Miniconda をインストール後、環境を作ってアクティベートし、Python3 と 必要なライブラリをインストールします。

1. conda の環境を作成

2. Python3 をインストール

3. 必要なライブラリをインストール

pyc ファイルを実行

ここまでの設定ができたら、pyc ファイル (コンパイルされた Python スクリプト)を実行します。
以下が、起動直後の画面です。

コマンドを実行することで、ローカル LLM のサービスが起動し、FileMaker のスクリプトステップ「AI アカウント設定」を設定できるようになります。
具体的には、「カスタム」を選択し、エンドポイントと API キーを設定します。

マイクロサービスのバックグラウンドプロセス化

ここまで説明した方法では、自分がログアウトしたり、ターミナルを終了したときに、起動したマイクロサービスも同時に終了してしまいます。
安定してサービスを提供するためには、上で説明した、サービスの起動コマンドをデーモン化します。
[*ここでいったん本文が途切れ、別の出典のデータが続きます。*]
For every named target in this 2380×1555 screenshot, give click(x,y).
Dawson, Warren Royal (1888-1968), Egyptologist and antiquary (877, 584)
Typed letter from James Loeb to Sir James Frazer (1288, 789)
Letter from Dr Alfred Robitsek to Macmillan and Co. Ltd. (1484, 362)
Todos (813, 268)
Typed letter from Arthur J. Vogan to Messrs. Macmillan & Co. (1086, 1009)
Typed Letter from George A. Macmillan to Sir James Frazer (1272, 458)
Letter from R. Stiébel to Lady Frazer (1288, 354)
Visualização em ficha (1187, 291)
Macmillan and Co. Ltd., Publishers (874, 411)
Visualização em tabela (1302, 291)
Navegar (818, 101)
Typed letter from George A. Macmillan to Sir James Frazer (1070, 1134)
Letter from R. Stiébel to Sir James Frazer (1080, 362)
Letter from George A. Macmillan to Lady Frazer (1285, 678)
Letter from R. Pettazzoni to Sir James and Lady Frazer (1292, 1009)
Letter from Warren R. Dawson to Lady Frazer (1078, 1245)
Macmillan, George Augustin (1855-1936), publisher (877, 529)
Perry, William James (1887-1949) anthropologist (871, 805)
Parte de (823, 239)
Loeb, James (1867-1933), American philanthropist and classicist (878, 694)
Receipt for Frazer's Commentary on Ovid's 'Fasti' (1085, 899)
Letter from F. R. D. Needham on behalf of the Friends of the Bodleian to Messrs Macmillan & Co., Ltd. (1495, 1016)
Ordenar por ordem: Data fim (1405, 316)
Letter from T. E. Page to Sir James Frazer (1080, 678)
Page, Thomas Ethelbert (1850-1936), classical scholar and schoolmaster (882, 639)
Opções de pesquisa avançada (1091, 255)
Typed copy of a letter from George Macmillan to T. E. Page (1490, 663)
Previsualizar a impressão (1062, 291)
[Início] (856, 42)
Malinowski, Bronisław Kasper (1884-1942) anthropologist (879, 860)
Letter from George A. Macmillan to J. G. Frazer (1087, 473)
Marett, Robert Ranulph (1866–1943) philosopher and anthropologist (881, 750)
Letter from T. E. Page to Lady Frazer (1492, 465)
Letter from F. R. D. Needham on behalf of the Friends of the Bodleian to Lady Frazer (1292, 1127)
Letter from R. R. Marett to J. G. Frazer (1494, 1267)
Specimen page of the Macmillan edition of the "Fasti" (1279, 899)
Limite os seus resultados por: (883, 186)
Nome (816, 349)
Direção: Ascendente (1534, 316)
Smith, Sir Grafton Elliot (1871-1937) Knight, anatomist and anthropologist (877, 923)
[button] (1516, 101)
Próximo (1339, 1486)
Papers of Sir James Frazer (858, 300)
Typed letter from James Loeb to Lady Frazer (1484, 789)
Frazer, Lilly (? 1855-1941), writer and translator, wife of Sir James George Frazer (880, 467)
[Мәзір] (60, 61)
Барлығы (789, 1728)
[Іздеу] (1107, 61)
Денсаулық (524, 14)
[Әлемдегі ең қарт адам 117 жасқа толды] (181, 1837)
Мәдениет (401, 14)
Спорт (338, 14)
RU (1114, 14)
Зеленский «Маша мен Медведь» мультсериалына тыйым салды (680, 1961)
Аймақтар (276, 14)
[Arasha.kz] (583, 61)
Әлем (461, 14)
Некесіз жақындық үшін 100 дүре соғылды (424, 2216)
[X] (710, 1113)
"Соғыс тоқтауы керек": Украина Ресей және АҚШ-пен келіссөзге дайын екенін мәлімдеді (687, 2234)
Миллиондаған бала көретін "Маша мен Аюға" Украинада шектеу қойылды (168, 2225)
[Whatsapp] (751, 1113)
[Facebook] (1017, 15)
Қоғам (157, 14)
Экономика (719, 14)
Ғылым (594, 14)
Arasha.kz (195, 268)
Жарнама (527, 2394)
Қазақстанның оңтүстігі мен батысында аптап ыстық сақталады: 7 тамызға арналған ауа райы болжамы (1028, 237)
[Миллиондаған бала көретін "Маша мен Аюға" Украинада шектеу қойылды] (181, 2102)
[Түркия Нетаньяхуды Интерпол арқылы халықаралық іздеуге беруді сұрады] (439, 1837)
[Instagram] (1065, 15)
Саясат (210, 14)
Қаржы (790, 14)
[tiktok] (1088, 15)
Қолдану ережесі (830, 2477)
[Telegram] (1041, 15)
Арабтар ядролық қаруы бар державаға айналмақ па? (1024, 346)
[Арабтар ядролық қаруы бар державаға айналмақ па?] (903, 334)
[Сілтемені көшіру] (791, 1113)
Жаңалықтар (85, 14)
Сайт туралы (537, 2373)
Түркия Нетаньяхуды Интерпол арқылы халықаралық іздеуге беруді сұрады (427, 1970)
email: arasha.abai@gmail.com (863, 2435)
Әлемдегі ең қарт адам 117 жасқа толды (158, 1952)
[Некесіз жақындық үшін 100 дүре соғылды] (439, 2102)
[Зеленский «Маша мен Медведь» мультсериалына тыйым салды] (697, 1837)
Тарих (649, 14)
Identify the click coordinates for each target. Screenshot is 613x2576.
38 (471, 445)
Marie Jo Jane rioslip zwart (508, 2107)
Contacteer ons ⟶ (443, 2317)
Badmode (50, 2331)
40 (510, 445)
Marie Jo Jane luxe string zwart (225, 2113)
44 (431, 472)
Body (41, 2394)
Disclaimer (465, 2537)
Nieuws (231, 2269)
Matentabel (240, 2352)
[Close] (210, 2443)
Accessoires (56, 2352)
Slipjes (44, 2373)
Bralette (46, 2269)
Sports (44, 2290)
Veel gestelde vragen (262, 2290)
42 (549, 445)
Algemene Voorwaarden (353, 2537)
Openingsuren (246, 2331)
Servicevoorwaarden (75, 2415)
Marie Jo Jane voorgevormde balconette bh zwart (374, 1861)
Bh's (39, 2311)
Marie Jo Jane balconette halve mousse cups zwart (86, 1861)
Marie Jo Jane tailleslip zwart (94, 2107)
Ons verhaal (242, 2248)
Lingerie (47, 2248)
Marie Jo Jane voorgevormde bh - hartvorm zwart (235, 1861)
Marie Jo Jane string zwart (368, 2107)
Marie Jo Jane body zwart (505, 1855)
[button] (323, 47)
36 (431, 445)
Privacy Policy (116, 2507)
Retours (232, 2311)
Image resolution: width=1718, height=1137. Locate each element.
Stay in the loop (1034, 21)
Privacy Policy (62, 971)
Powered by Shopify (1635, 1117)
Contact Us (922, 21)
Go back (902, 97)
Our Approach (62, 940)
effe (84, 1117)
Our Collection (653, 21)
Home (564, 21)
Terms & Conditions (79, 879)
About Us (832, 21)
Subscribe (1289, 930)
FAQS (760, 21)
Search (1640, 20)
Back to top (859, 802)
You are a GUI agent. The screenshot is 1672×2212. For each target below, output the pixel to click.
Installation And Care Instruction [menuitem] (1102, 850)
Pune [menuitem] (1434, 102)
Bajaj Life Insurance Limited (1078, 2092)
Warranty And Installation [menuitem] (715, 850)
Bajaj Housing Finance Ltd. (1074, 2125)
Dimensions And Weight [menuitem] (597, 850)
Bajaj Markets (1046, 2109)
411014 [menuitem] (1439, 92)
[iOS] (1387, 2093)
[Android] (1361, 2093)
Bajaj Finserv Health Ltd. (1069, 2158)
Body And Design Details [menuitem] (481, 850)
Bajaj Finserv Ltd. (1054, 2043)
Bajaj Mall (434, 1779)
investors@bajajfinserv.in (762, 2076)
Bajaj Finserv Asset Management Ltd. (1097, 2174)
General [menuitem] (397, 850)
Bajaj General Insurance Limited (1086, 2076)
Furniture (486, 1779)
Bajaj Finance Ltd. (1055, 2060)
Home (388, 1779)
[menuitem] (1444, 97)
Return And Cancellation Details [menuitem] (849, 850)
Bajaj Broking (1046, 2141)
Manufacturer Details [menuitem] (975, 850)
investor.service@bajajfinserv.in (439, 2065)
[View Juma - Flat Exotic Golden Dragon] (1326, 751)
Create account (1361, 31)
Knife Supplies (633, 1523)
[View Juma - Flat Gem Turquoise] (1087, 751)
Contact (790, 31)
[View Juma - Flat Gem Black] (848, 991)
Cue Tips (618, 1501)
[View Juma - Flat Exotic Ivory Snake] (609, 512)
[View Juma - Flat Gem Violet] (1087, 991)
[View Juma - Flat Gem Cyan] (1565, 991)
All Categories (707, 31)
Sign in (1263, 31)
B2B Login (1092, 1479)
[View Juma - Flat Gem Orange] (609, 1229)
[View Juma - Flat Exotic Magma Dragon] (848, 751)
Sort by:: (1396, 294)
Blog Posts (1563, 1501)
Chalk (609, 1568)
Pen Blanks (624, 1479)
それによって、ユーザがログインしたり、ターミナルを操作しなくても、マシンの起動と同時にサービスを立ち上げられるようになります。
いろいろな方法がありますが、ここでは pm2 というフリーのプログラムが使われていました。

pm2
デーモン化のコマンド
バックグラウンドでプロセスが動作

ローカル LLM が身近に

ローカルLLMはちょっと敷居が高いかと導入を迷っていた方も、これならできるかも、と身近に感じられたのではないでしょうか? ローカル LLM の導入によって、セキュリティや API 利用コストに関する不安を取り除き、LLM 利用の選択肢が増えて、これからさらにFileMaker と LLM の連携シーンが増えていくことでしょう。